Improved efficacy of therapeutic vaccination with dendritic cells pulsed with tumor cell lysate against hepatocellular carcinoma by introduction of 2 tandem repeats of microbial HSP70 peptide epitope 407-426 and OK-432.

Therapeutic vaccination with dendritic cells (DCs) pulsed with tumor cell lysate vaccine (H-D) represents an attractive approach for hepatocellular carcinoma (HCC) treatment. However, the efficacy of this approach is not most satisfactory for the low levels of T helper 1 (Th1)-type cytokines secretion and weak T cell responses. In this study, in order to increase the potency of H-D, two tandem repeats of microbial HSP70 peptide epitope 407-426 (2mHSP70(407-426), M2) which has been demonstrated to be effective in enhancing DC maturation were applied. The DC vaccine (HM-D) which was HCC tumor cell lysate pulsed with M2 was developed.

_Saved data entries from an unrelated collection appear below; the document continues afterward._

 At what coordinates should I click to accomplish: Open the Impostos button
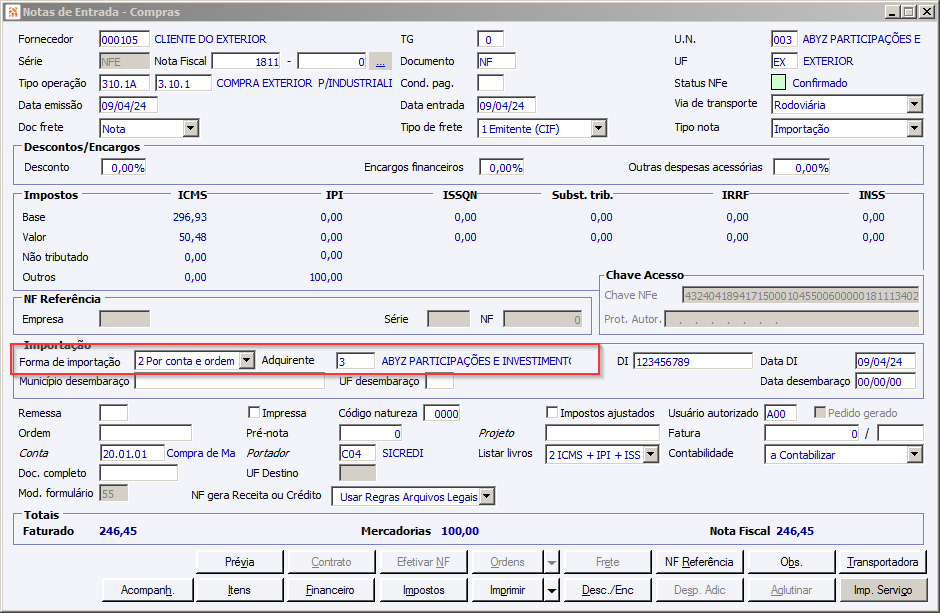pyautogui.click(x=424, y=590)
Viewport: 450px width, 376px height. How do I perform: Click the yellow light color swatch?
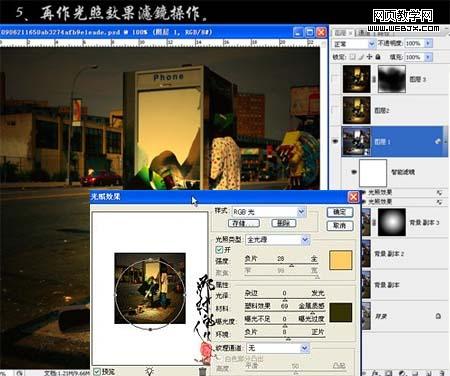click(341, 260)
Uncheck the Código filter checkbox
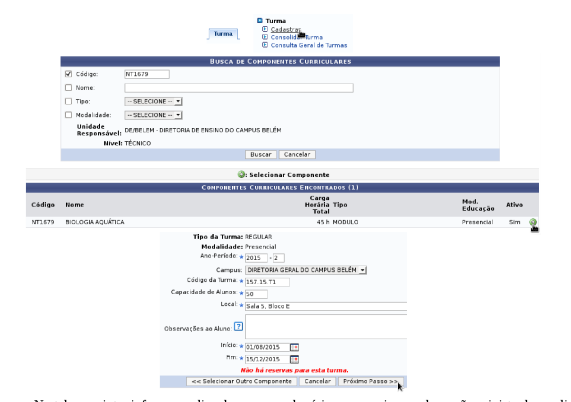This screenshot has width=571, height=402. (x=68, y=74)
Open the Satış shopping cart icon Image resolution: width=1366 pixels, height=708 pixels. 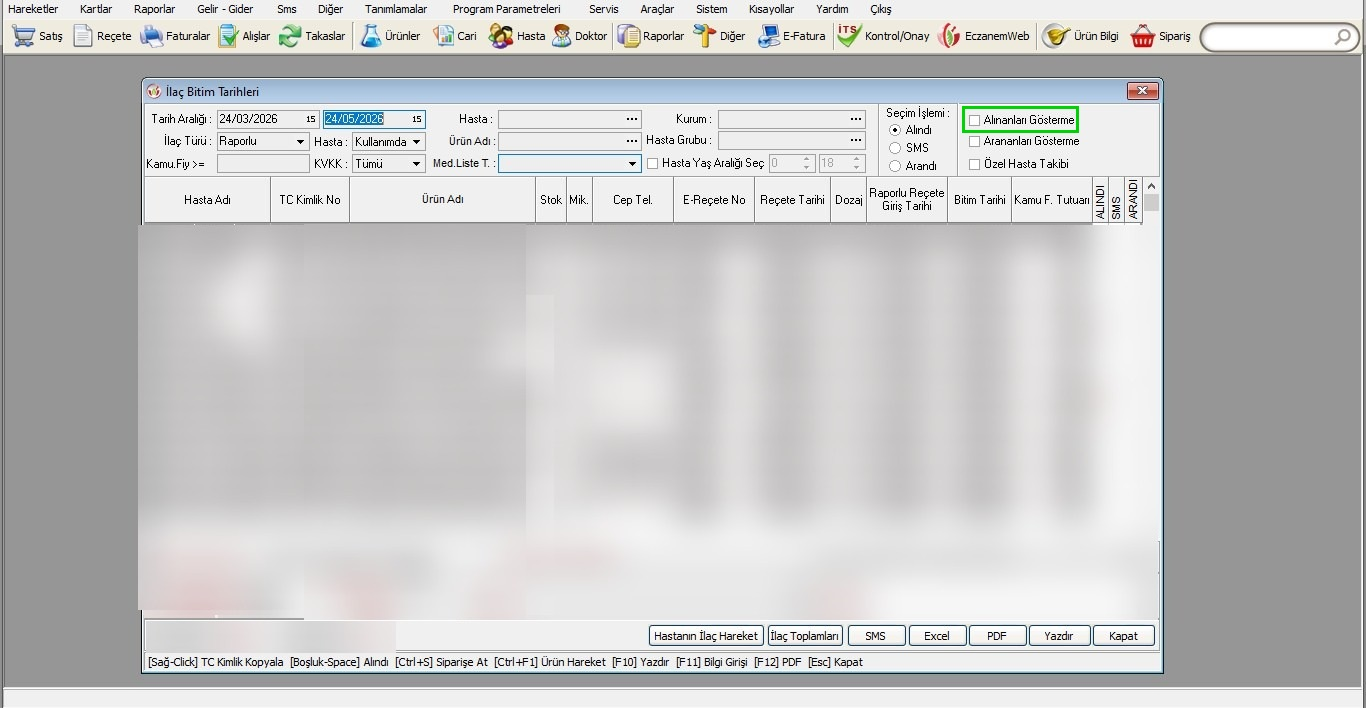[23, 36]
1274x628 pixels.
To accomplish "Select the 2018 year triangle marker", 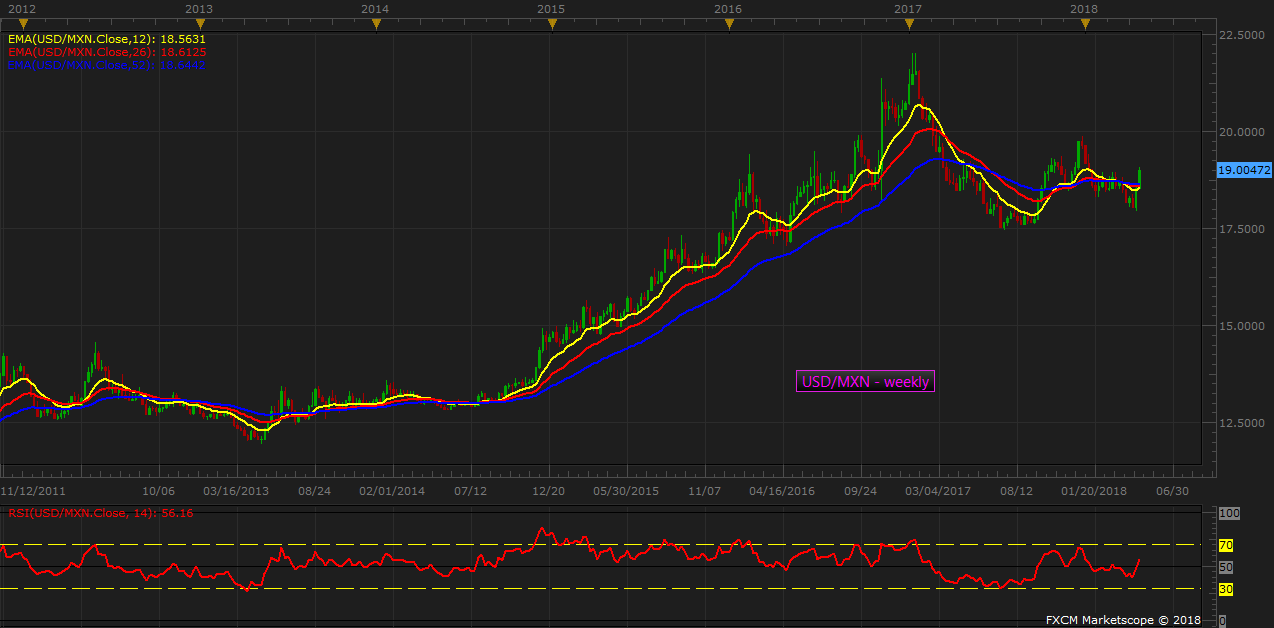I will [1085, 24].
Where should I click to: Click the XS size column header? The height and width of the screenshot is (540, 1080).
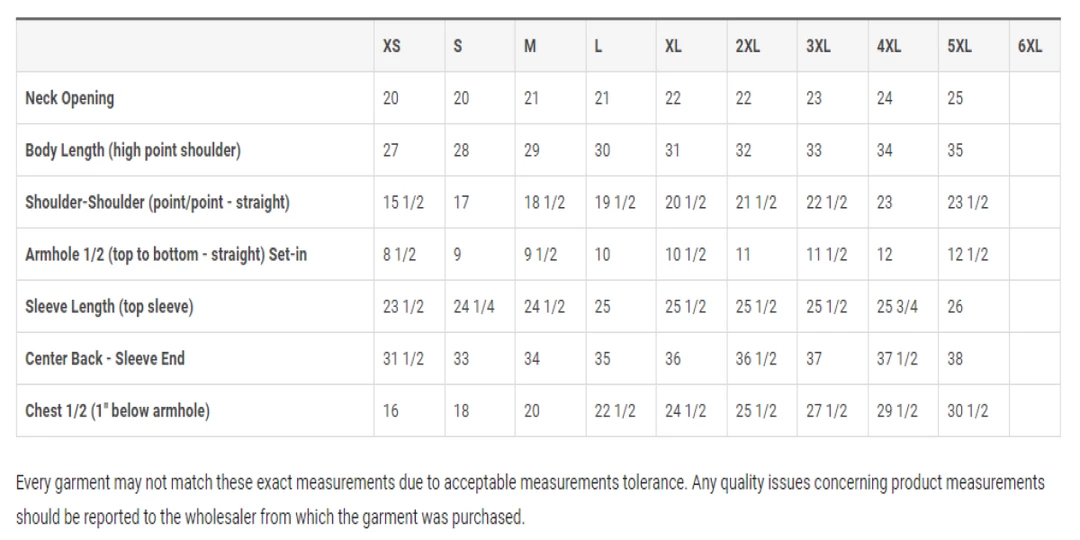click(391, 46)
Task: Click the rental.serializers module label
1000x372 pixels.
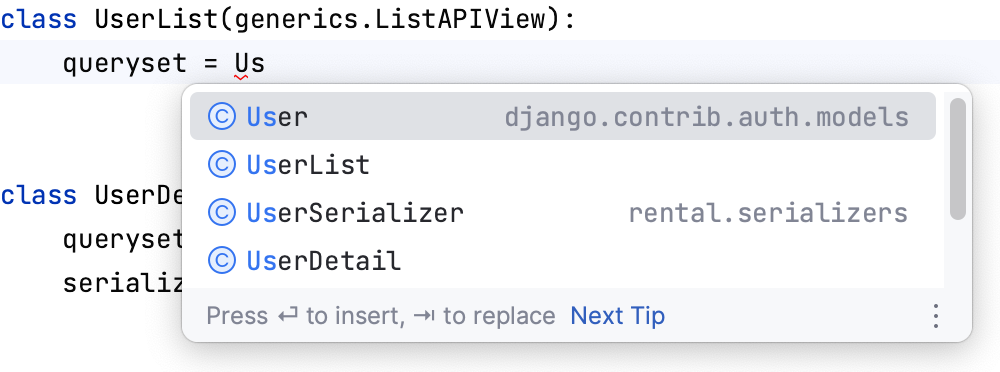Action: [x=768, y=213]
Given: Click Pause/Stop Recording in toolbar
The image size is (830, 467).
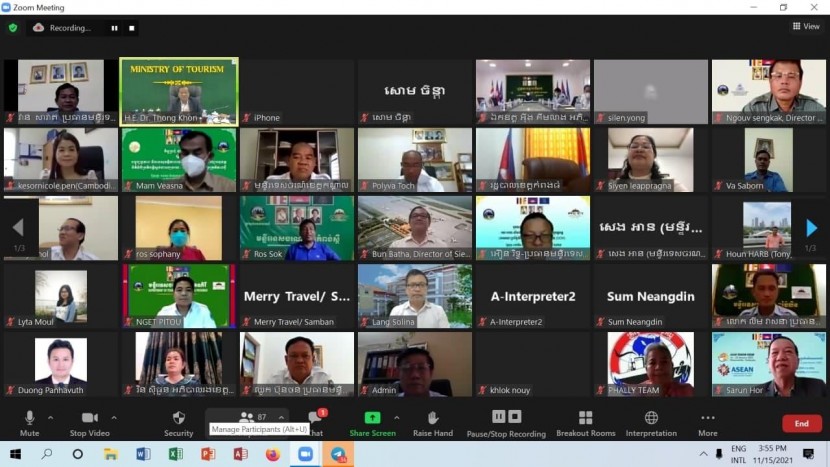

Nevertheless, the immunotherapeutic effect was still not satisfactory enough even some promotion was obtained. Therefore, OK-432 (OK), which is a useful anti-cancer agent and effectively in stimulating DC maturation, was introduced to HM-D. Our results demonstrated that treatment with the improved DC vaccine which was tumor cell lysate pulsed with M2 and OK (HMO-D), compared with H-D and HM-D, significantly increased cell surface markers (MHC-I and II, CD40, CD80, CD86 and CD11c) expression on DCs, enhanced Th1-type cytokines (IL-12, TNF-α and IFN-γ) production but not Th2-type cytokine (IL-5) production, induced remarkable high levels of lymphocytes proliferation and CD8(+) cytotoxic T-lymphocyte (CTL). Furthermore, immunization with HMO-D effectively reduced tumor progression and enhanced the survival of mice with H22 tumors. Besides, we also found that the capability of M2 in inducing the Th1 cytokines was stronger than OK. In view of these results, HMO-D vaccination provided a novel immunotherapeutic approach for the treatment of HCC.